The Snapdragon 800 performs well in benchmarks, and even high-demand gaming won’t make it break a sweat – but you’ll want to make sure to have a charger handy if you’re going to be playing more than a few minutes of Asphalt 8. A smallish battery and a full-HD display are never a good pair, and the PadFone X is no exception.


chargingAs mentioned above, the PadFone Station’s 4,990 mAh battery can serve as a handy rescue kit if you keep it around. On one of our first test days, we put the tablet and phone through mixed use (in both docked and un-docked modes) for about 16 hours. Once the phone was down to 4%, we docked it with the Station and used the combined pair for another 90 minutes, at which point the tablet finally ran dry – but the phone, having gotten a boost back up to 35%, could have lasted us another few hours of light to moderate use.

So while the combined pair probably won’t get you through an entire weekend of heavy use if you forget your USB cable or PMA wireless charger at home, it’ll definitely hold up to moderate usage until you make it back to civilization (especially if you flip on ASUS’s “Ultra Saving Mode”).

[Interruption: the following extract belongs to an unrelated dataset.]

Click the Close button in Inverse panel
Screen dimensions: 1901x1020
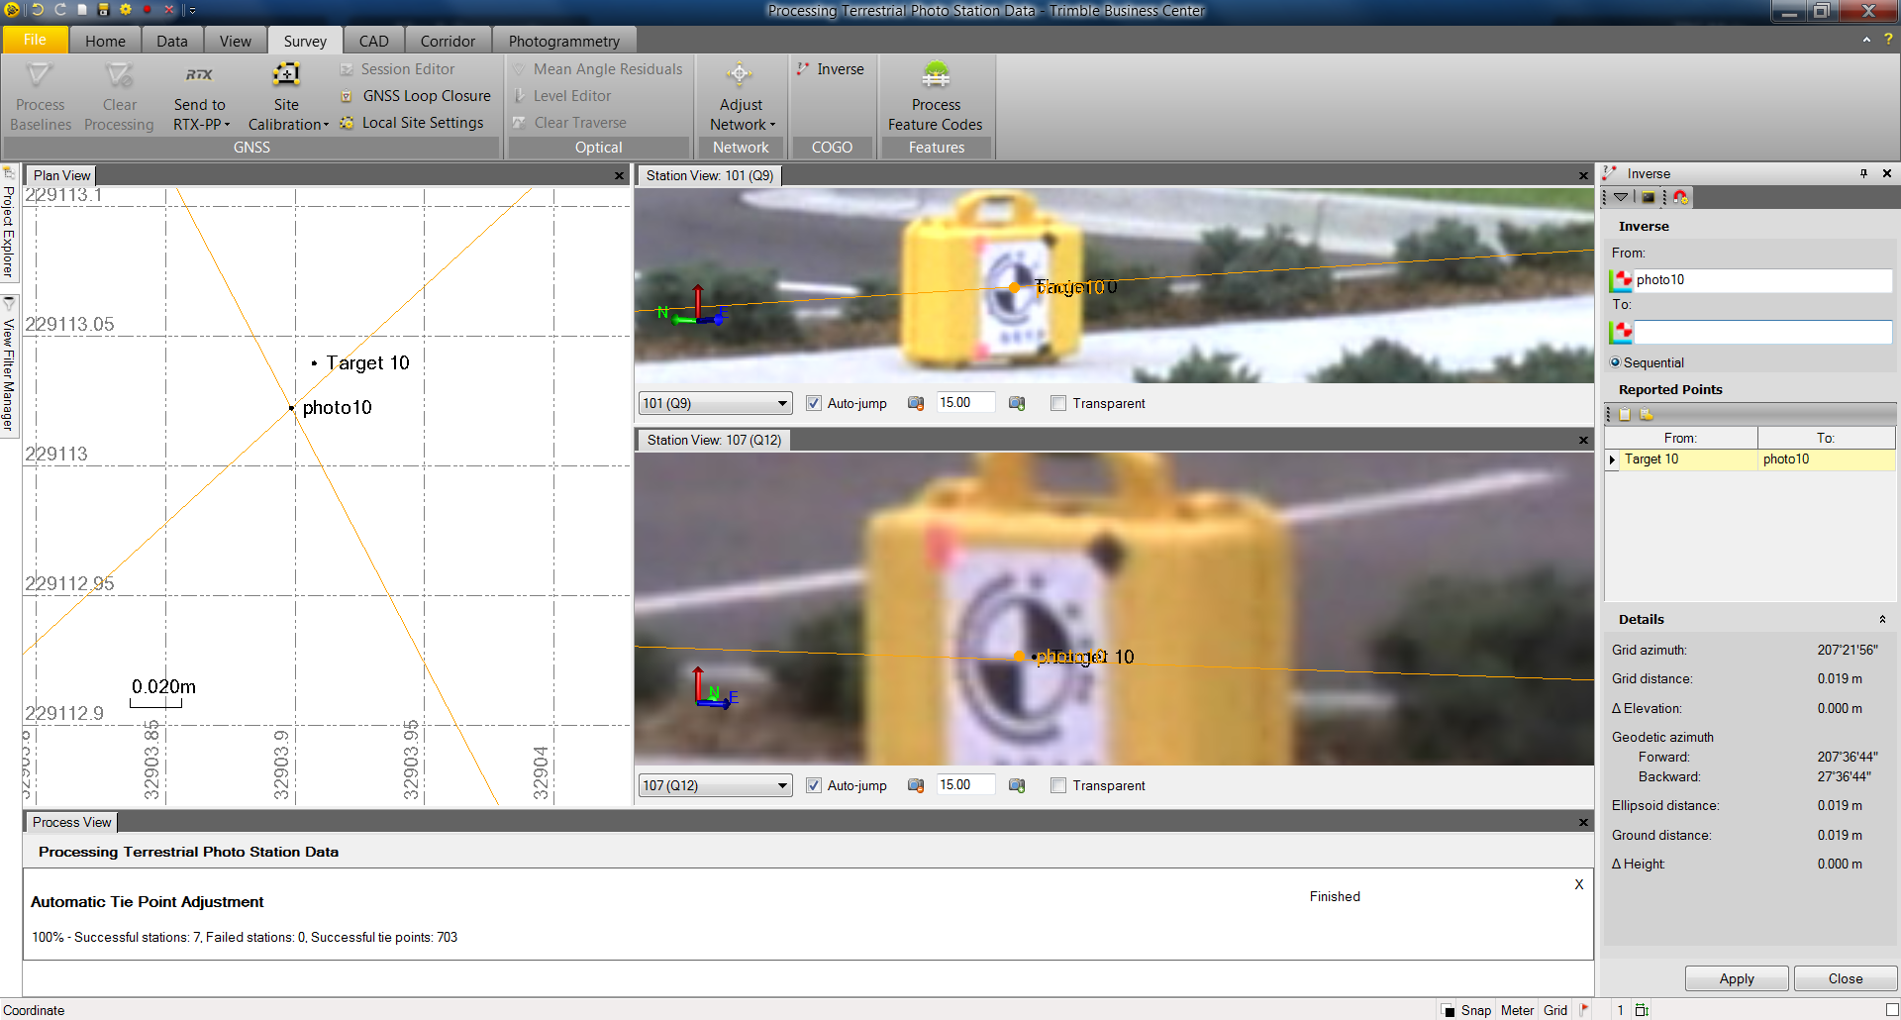pyautogui.click(x=1845, y=978)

It’s a wonderful thing when a gadget still has the ability to surprise you at the end of a review period. A week after first picking up the PadFone X, we continue to feel the odd thrill of running our day-to-day operations from a device that offers two different form factors. And given that the core of that experience –the processing and radio communication– is being driven by the smartphone, it’s tough not to be impressed with its performance. If you ever doubt the power and adaptability of the modern smartphone, take a quick glance at the PadFone X.



+ Unbeatable value for a phone/tablet combo
+ Powerful specs
+ Camera low-light performance is impressive


 Unremarkable smartphone and cumbersome, heavy tablet
 Unpolished software inferior to stock Android
 Continuous usage impossible with many apps
 Smartphone battery life not the best


Pricing and Availability

padfone x att

It must be said: the warm and fuzzy feelings we have for this oddball would not be nearly so pronounced if it weren’t for its on-contract price tag. We touched on this in the intro, but pricing is so crucial to the PadFone X story that it bears repeating: AT&T is offering the PadFone X with a two-year contract for $199.99, or between $22 and $30 per month on one of the carrier’s Next installment plans.

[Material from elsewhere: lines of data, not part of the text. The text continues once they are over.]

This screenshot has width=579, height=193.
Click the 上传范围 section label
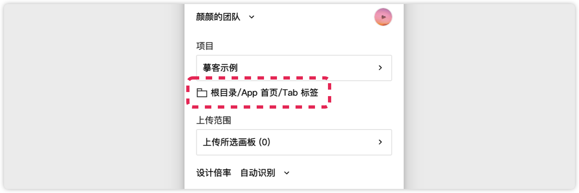pos(213,120)
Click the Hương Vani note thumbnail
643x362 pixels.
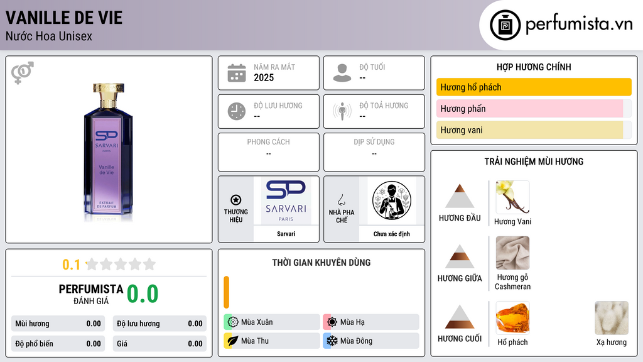click(x=512, y=197)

That price point is absurdly low. Even if you splurge on the $99 ASUS keyboard dock, you’re still effectively getting a smartphone, tablet, and light-work notebook for $300 on a contract. And the savings continue on the wireless bill as well: contrary to the traditional policies of American carriers, AT&T doesn’t require an add-on fee for tablet usage. All you need is a standard smartphone data plan.

For those interested in purchasing the PadFone X at full retail price with no contract (for some reason), AT&T is asking a notably less-awesome $595.92 for the privilege.



padfone keyboard

The PadFone X isn’t the world’s most attractive smartphone … or tablet. It’s cumbersome, it’s bulky, and whether it offers enough convenience to overcome these setbacks is an open question. In today’s cloud-oriented mobile world, the average person could easily approximate the PadFone’s convenience with a Nexus 5 and a Nexus 10 using Android’s built in handovers, or an iPad and an iPhone using Continuity.

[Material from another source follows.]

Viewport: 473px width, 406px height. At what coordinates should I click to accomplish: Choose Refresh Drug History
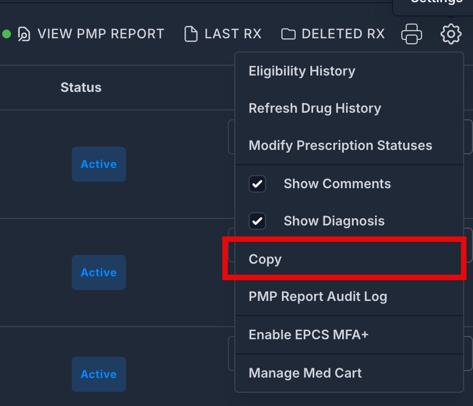coord(349,108)
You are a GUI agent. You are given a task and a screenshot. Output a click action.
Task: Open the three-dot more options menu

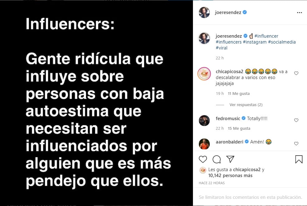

But not for the same price. For $199, we consider ourselves lucky to get earbuds thrown in when buying a flagship smartphone. The PadFone X includes a de facto tablet in the box at that price point (and tosses in the earbuds to boot). When you lump that in with the PadFone’s powerful internals and versatile performance, it’s easy to see how this unique –if quirky– smartphone/tablet hybrid would appeal to a student, a gadget lover, or a penny-pincher. If you’re any of the above, the PadFone X stands a good chance of ringing your bell.